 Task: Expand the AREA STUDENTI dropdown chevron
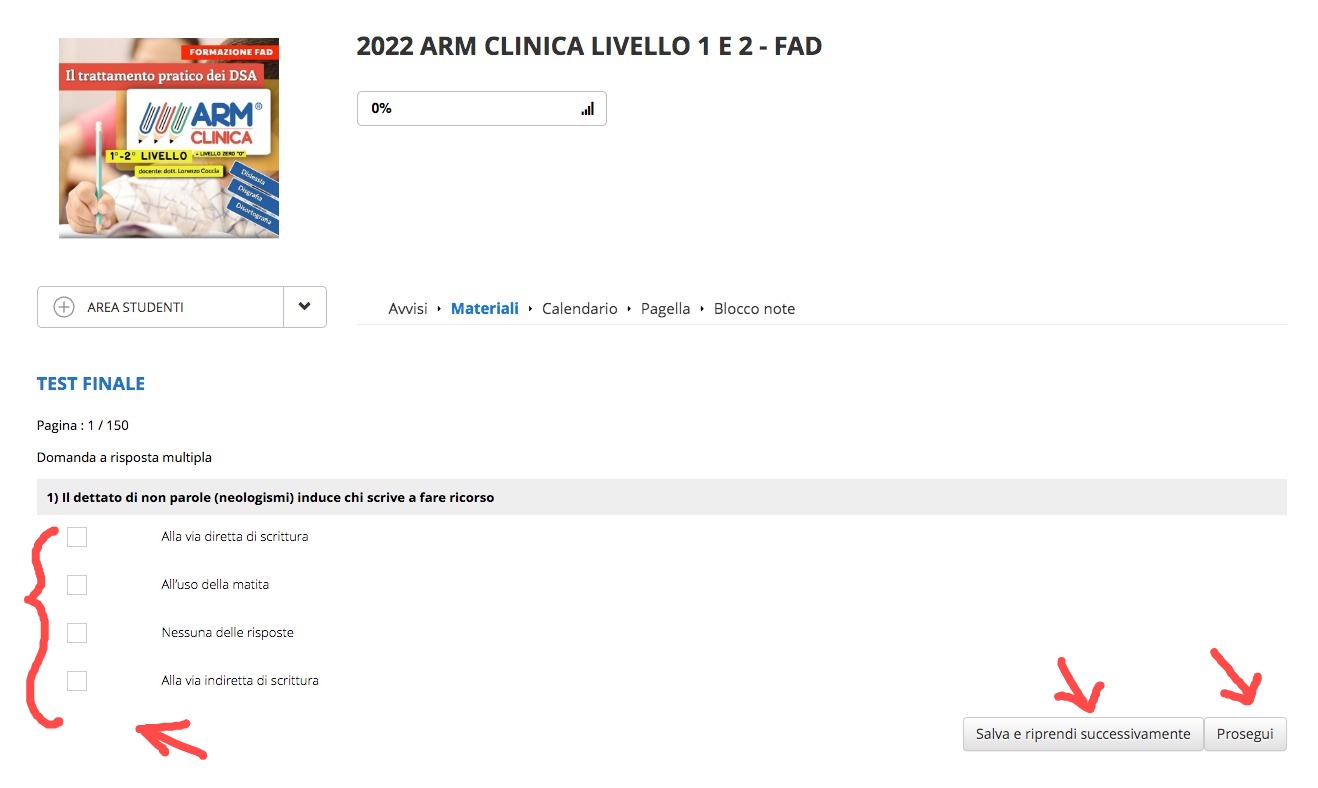click(x=305, y=307)
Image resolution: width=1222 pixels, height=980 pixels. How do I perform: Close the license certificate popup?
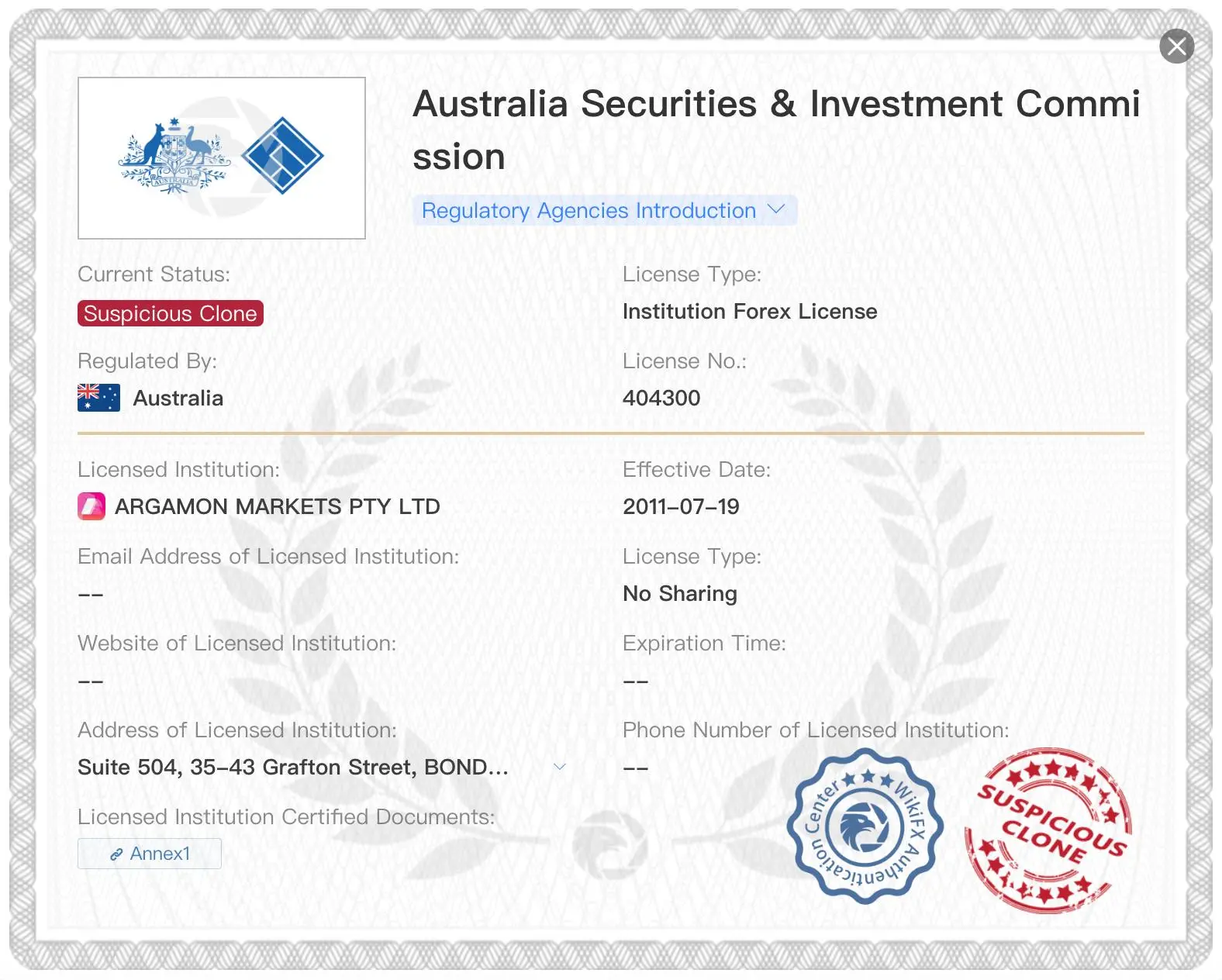1176,47
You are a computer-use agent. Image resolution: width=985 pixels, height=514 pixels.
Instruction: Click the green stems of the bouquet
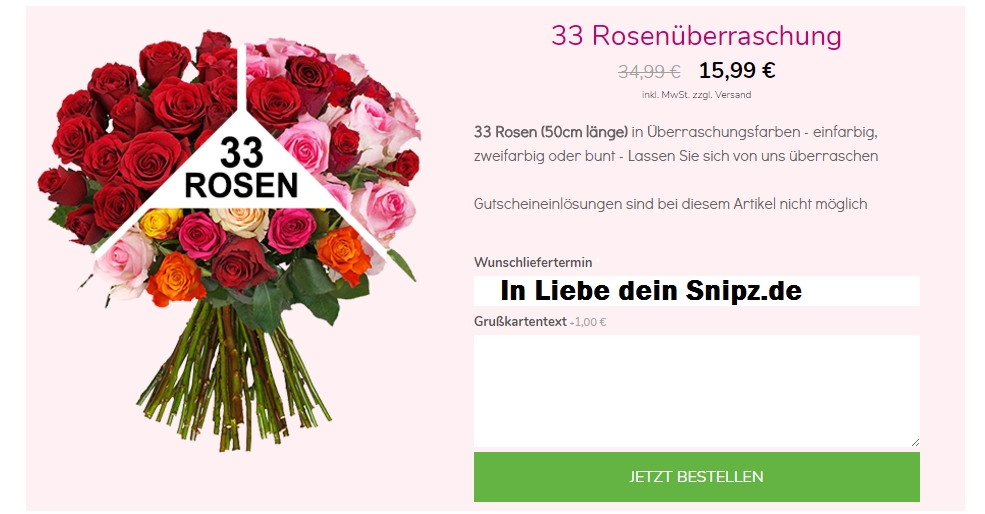tap(235, 370)
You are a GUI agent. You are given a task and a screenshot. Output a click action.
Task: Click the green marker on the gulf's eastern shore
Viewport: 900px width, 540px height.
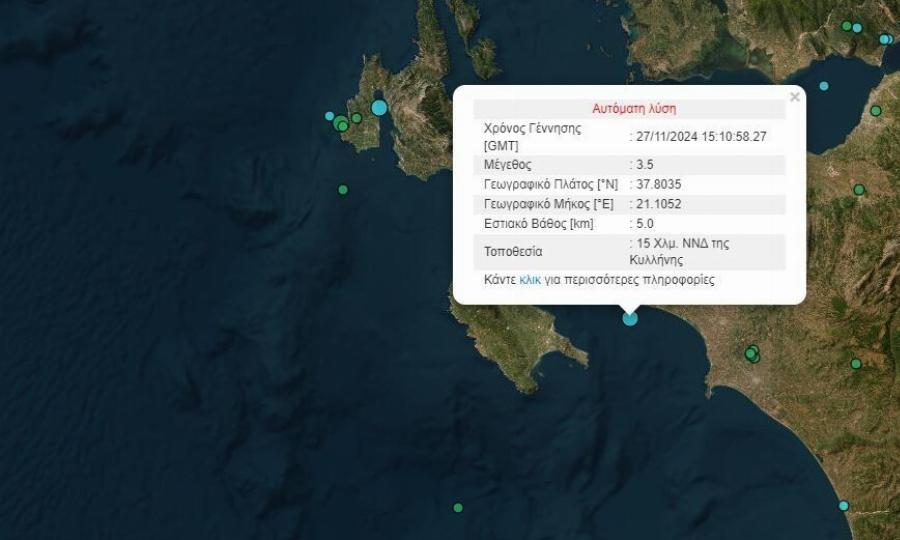pos(876,111)
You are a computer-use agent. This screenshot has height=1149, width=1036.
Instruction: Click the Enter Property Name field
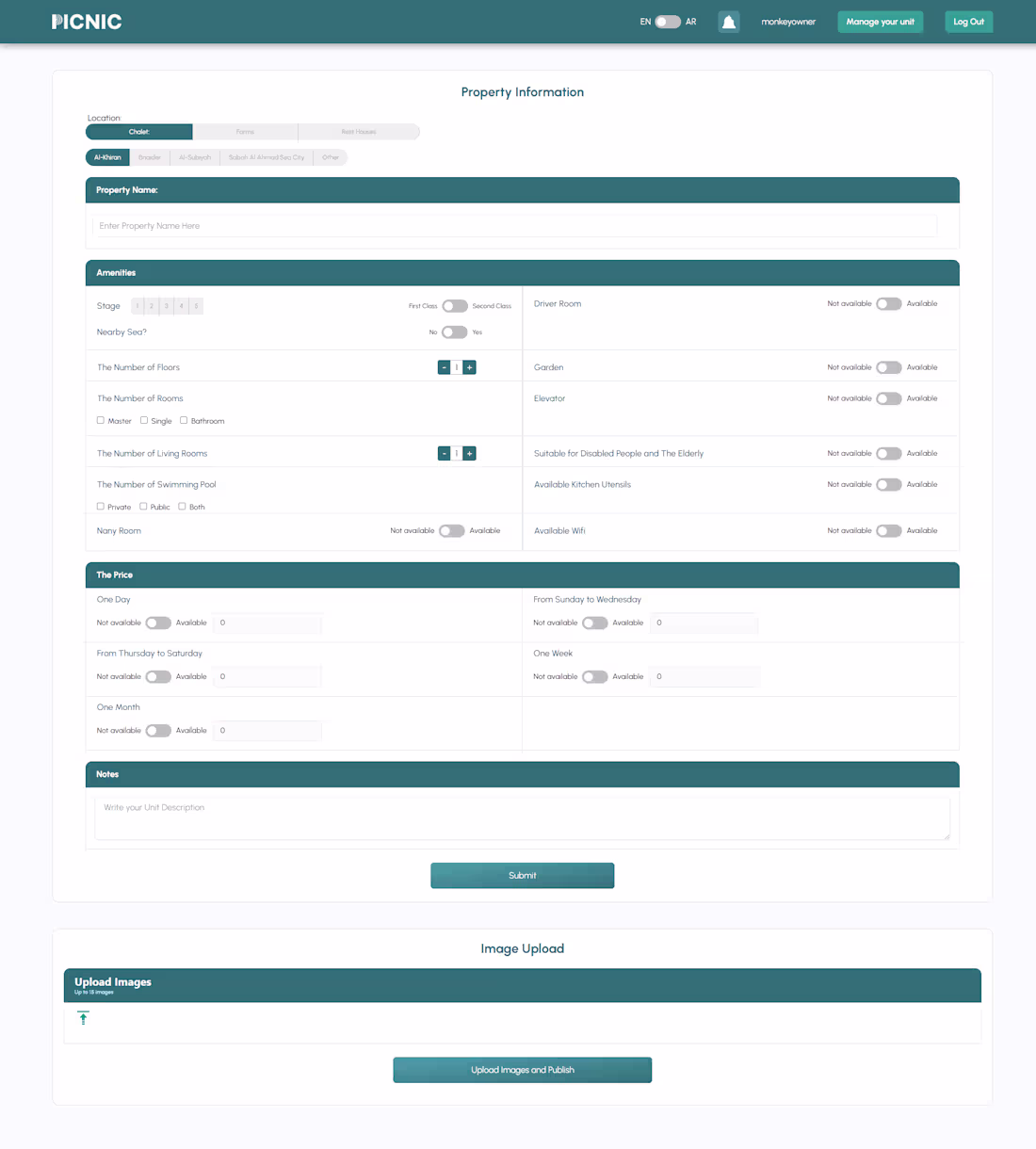(x=515, y=225)
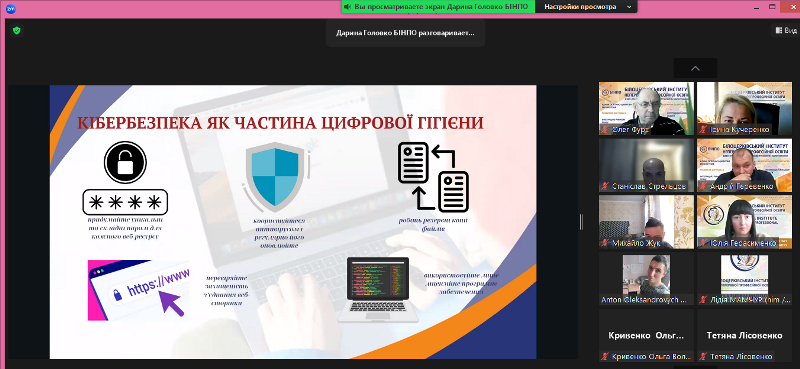Click the up chevron above participant gallery
Viewport: 800px width, 369px height.
[695, 68]
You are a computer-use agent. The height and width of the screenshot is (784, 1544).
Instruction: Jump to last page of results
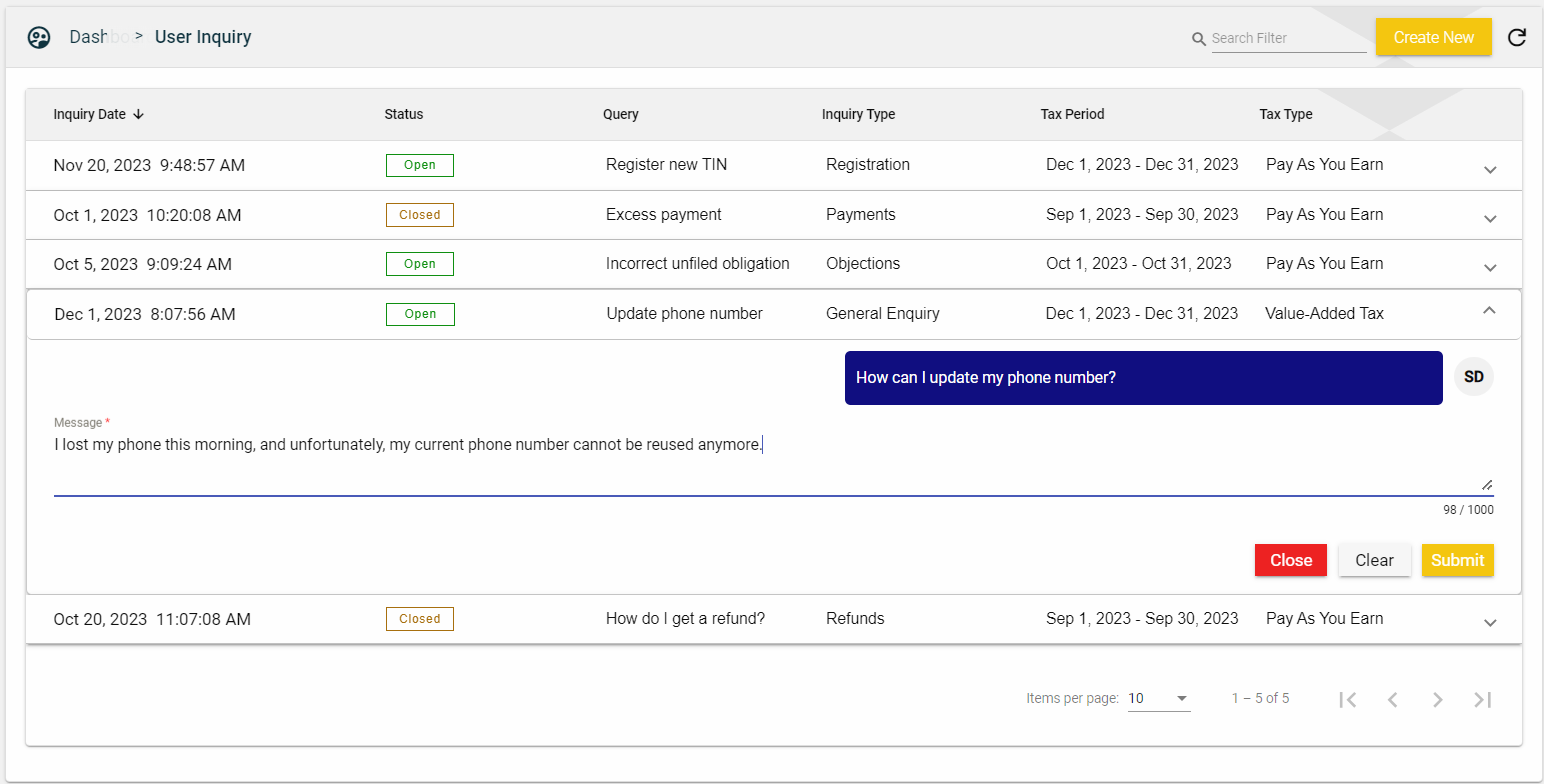[1482, 700]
- - -
## Exercise directions
Output the data exactly as it is, with the pictures dropped.

## Answer
 Task: Expand the AREA STUDENTI dropdown chevron
click(x=305, y=307)
Image resolution: width=1222 pixels, height=980 pixels. How do I perform: Close the license certificate popup?
1176,47
You are a computer-use agent. Image resolution: width=985 pixels, height=514 pixels.
Instruction: Click the green stems of the bouquet
tap(235, 370)
You are a GUI agent. You are given a task and a screenshot. Output a click action.
Task: Click the green marker on the gulf's eastern shore
Viewport: 900px width, 540px height.
pos(876,111)
You are a computer-use agent. This screenshot has height=1149, width=1036.
Instruction: Click the Enter Property Name field
(x=515, y=225)
Click the up chevron above participant gallery
Viewport: 800px width, 369px height.
[695, 68]
You are a computer-use agent. The height and width of the screenshot is (784, 1544).
Instruction: Jump to last page of results
[1482, 700]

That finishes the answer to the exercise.